Part 4: Dockerfile Deep Dive

Every command explained

Complete Dockerfile Example

# Base image with Python
FROM python:3.11-slim

# Set working directory
WORKDIR /app

# Copy requirements and install
COPY requirements.txt .
RUN pip install --no-cache-dir -r requirements.txt

# Copy application code
COPY . .

# Document the port
EXPOSE 5000

# Default command
CMD ["python", "app.py"]

This is the standard pattern for Flask apps
Let's break down each instruction

FROM: Start with a Base

# REQUIRED: Every Dockerfile starts with FROM
FROM python:3.11-slim

Always first - defines the starting point
Format: image:tag
Where it comes from: Docker Hub (default registry)
Includes: OS, Python, pip, common tools

Pro tip: Always specify a version tag (3.11, not latest). "latest" can change and break your build.
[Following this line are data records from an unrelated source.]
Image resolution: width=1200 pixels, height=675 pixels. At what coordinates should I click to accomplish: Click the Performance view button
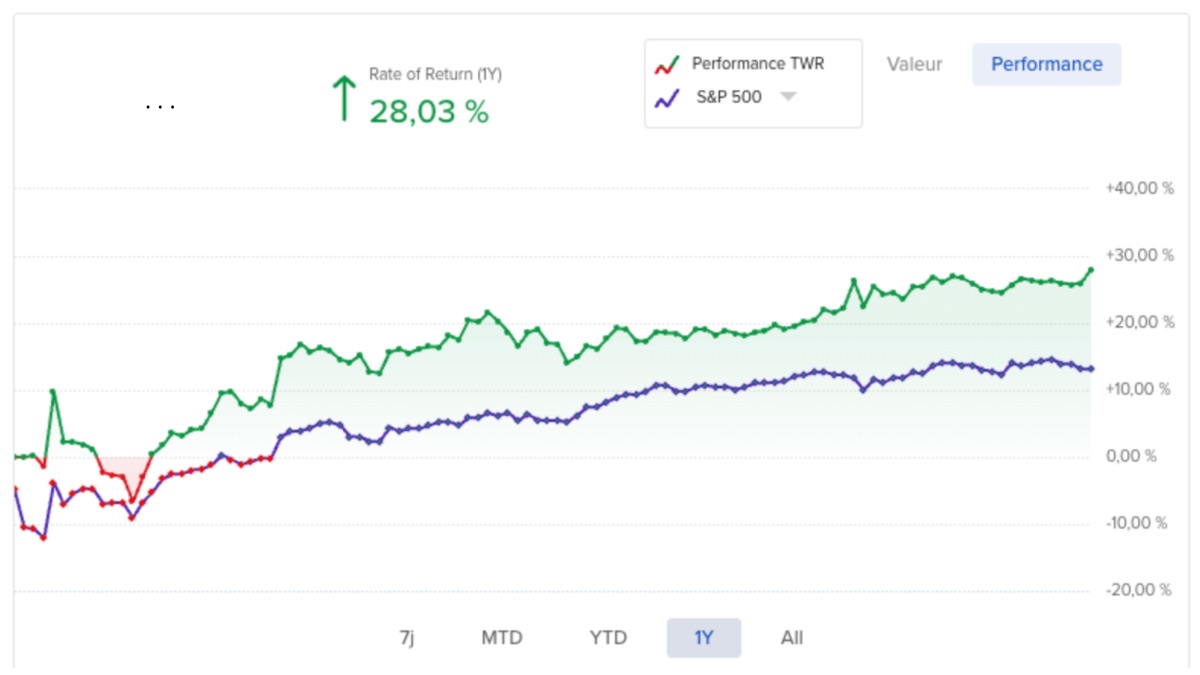click(1047, 64)
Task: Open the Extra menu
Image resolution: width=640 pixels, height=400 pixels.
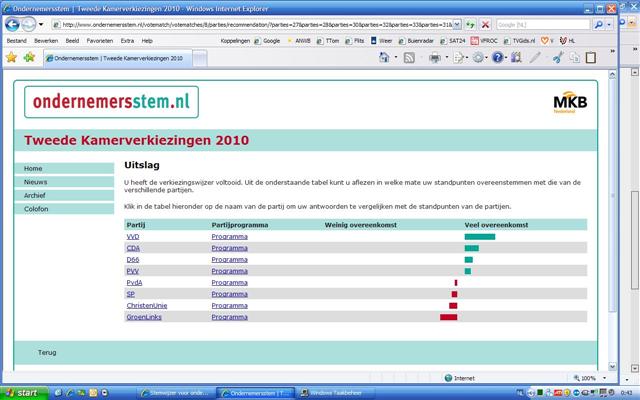Action: 127,41
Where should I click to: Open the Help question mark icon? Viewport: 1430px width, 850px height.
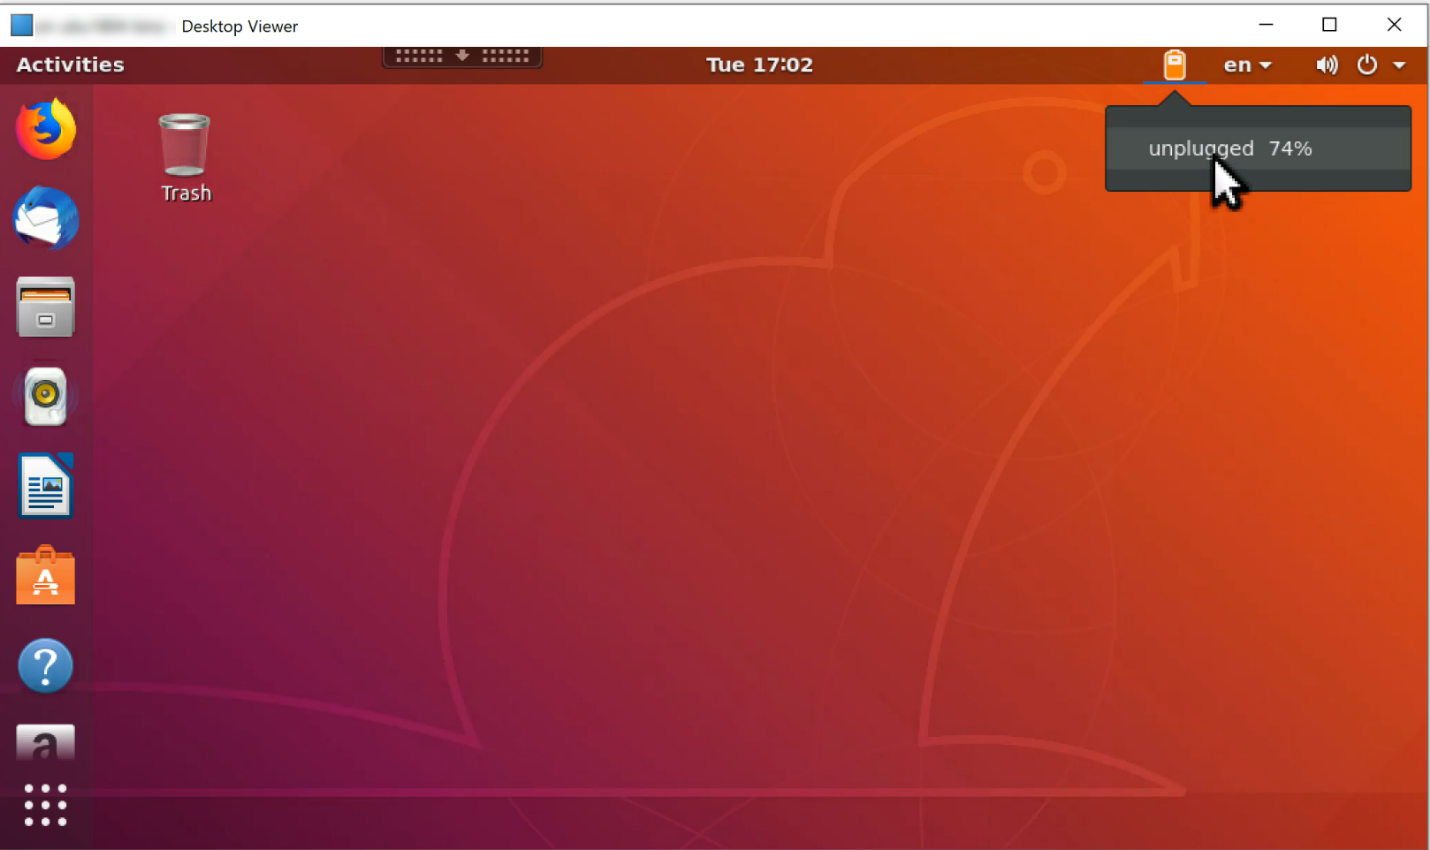click(46, 666)
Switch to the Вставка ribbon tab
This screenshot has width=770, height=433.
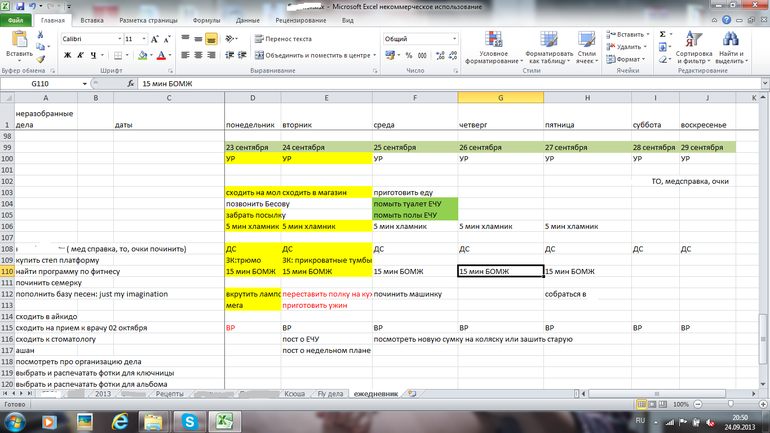coord(91,20)
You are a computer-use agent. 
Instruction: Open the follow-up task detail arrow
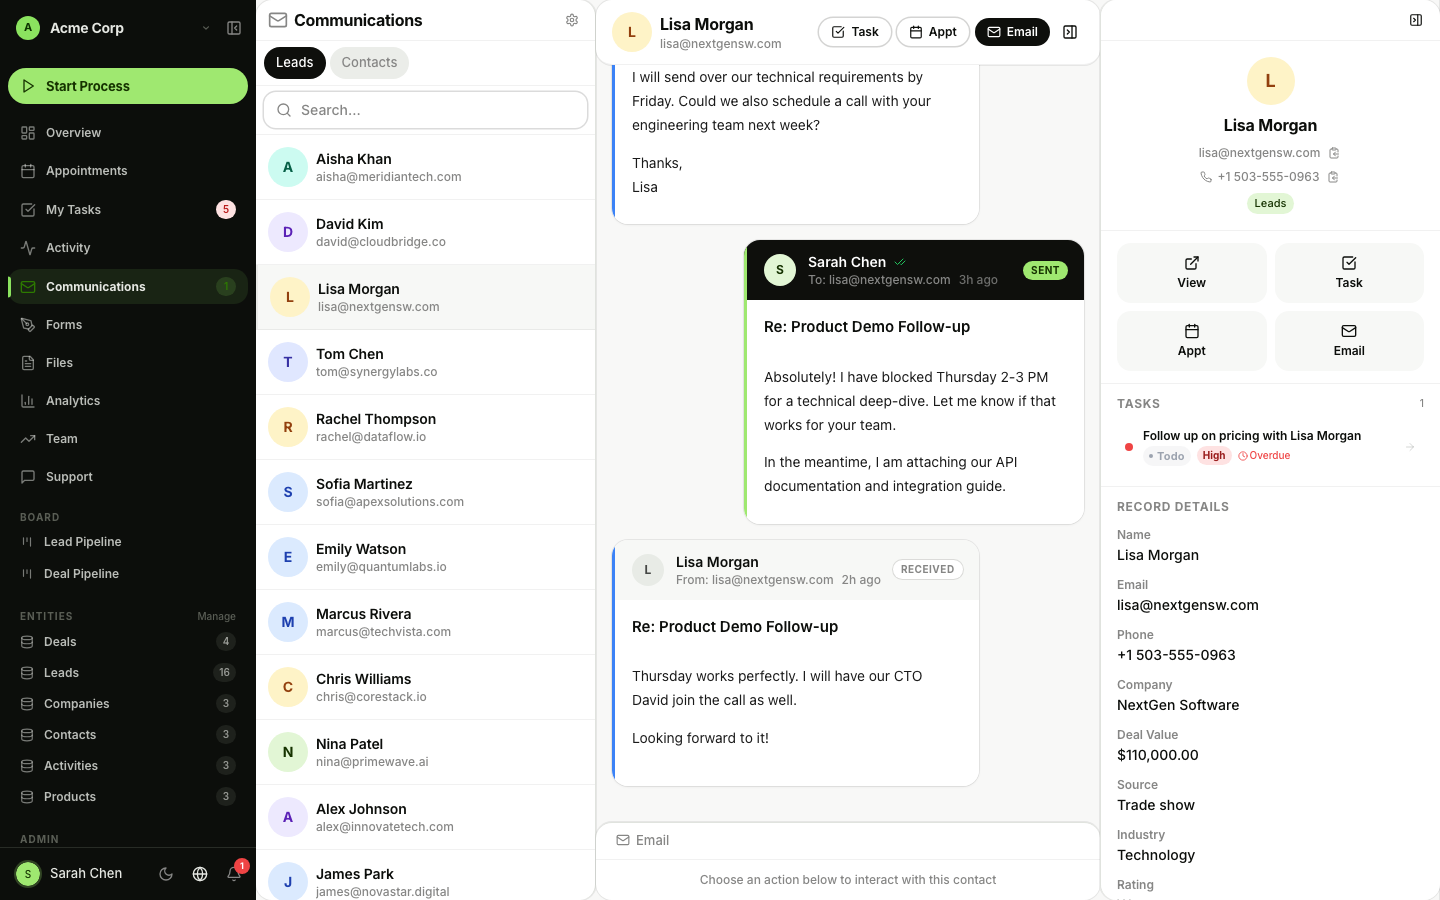point(1410,446)
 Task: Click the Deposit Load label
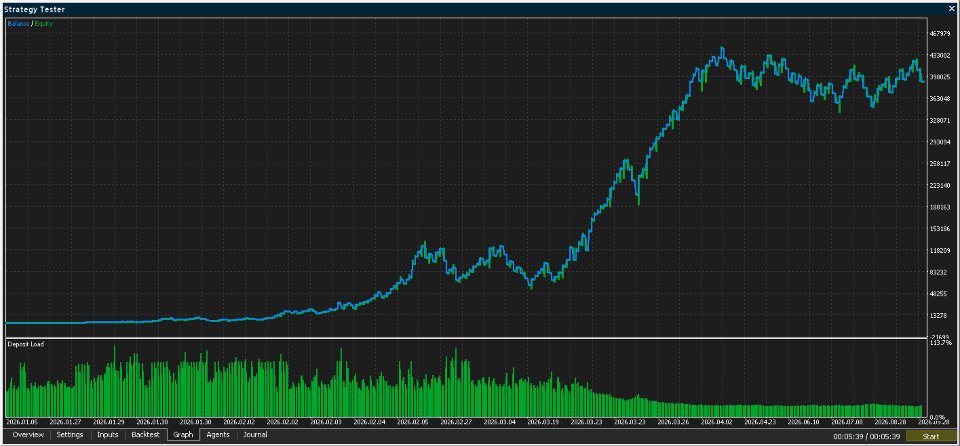coord(26,344)

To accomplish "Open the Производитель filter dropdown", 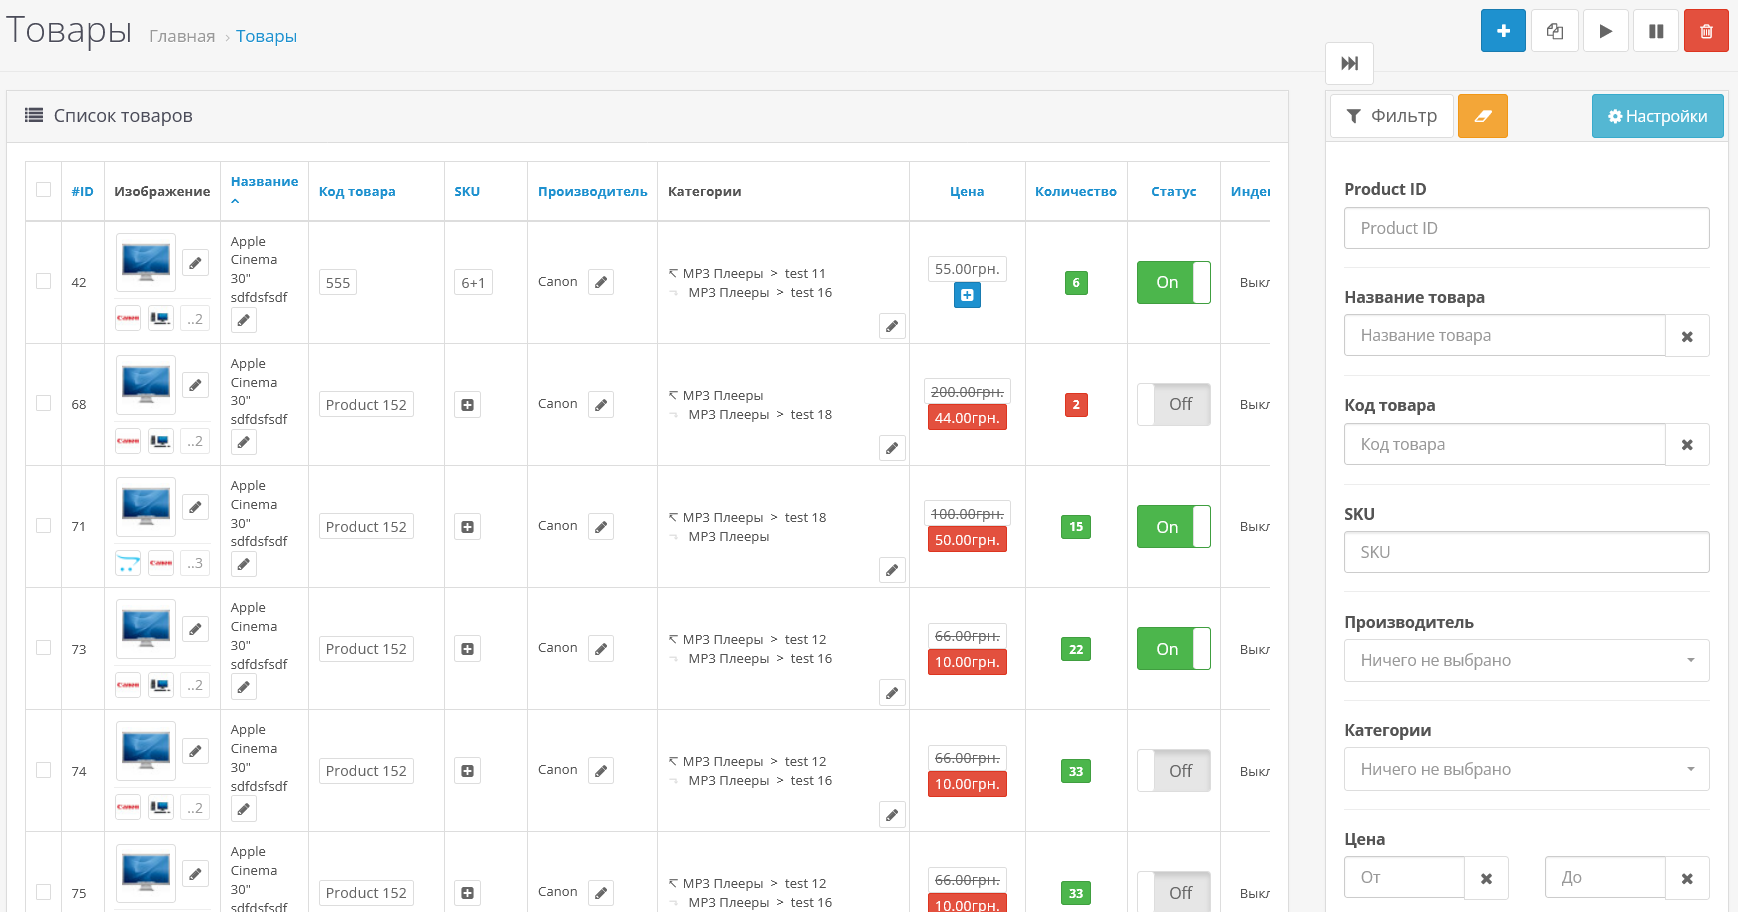I will (1526, 661).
WORKDIR: Set the Directory

# Create and switch to /app directory
WORKDIR /app

# All following commands run in /app
COPY requirements.txt .    # Copies to /app/requirements.txt
RUN pip install ...        # Runs in /app
COPY . .                   # Copies to /app

Creates the directory if it doesn't exist
Changes to that directory (like cd)
Persists for all following instructions
Convention: Use /app or /code

COPY: Add Your Files

# Copy single file
COPY requirements.txt .

# Copy multiple files
COPY app.py config.py ./

# Copy entire directory
COPY . .

# Copy with rename
COPY app.py /app/server.py

Source: Path relative to Dockerfile location
Destination: Path inside the container
. means current directory (WORKDIR)
Trailing slash on destination means "into this directory"

RUN: Execute Commands

# Install dependencies
RUN pip install --no-cache-dir -r requirements.txt

# System updates (less common for slim images)
RUN apt-get update && apt-get install -y curl

# Multiple commands in one layer
RUN pip install flask && \
    pip install requests && \
    rm -rf /root/.cache

Executes shell commands during build
Creates a new layer for each RUN
Combine related commands with && to reduce layers
--no-cache-dir reduces image size

EXPOSE: Document Ports

# Document that the container listens on 5000
EXPOSE 5000

# Multiple ports
EXPOSE 5000 8080

Documentation only - doesn't actually publish ports
Tells humans and tools which ports the app uses
Still need -p flag when running: docker run -p 5000:5000

Common confusion: EXPOSE doesn't make ports accessible. You still need -p 5000:5000 when running.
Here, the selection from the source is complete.